What are the differences between classical Yang-Baxter Equation and quantum Yang-Baxter Equation?

This is basically a comment to the answer of Mariano Suárez-Alvar, but it's too long for a comment. I want to say what is the connection of classical and quantum YBE and to correct a little omition.
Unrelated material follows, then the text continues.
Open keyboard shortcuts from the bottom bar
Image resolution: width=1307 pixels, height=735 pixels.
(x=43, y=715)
A solution of Yang-Baxter equation is called an R-matrix. In the quantum YBE, $R$ is an element of $H\otimes H$, where $H=U_h\mathfrak{g}$ is a quantum group, i.e. a deformation of the enveloping algebra $U\mathfrak{g}$. ($R$ is supposed to make the category of $H$-modules to a braided monoidal category. In particular it should give a representation of the braid group $B_n$ on the $n$-fold tensor power of any module $V$; quantum YBE is just the relevant relation in $B_3$.)

Classical YBE is a 1st order approximation of the quantum YBE. It is an equation for an element $r\in\mathfrak{g}\otimes\mathfrak{g}$, it says $[r_{12}, r_{13}] + [r_{12}, r_{23}] + [r_{13}, r_{23}] = 0$. If $r$ is skew-symmetric then it's the equation written by Mariano. If not (and in the interesting cases it is not skew-symmetric) it can be written as $[r_{skew},r_{skew}]=\phi$ where $r_{skew}$ is the skew-symmetric part of $r$ and $\phi\in\wedge^3\mathfrak{g}$ is obtained from the symmetric part and from the structure constants of $\mathfrak{g}$.
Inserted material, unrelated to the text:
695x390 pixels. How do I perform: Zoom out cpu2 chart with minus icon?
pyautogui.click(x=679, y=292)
By a theorem of Etingof and Kazhdan (building upon Drinfeld's results), any classical R-matrix can be extended to a quantum one.


Well, they are different equations...

In the classical equation, one looks for $R\in\Lambda^2\mathfrak g$ such that $$[R,R]=0,$$ where the bracket is Schouten's bracket in $\Lambda^\bullet\mathfrak g$, the exterior algebra on a Lie algebra $\mathfrak g$.

In the quantum one (in its non-parametric form...), one looks for endomorphisms $R:V\otimes V\to V\otimes V$ of tensor squares of vector spaces $V$ such that $$R_{12} \ R_{13} \ R_{23} = R_{23} \ R_{13} \ R_{12},$$ where the notation is explained, for example, in Wikipedia.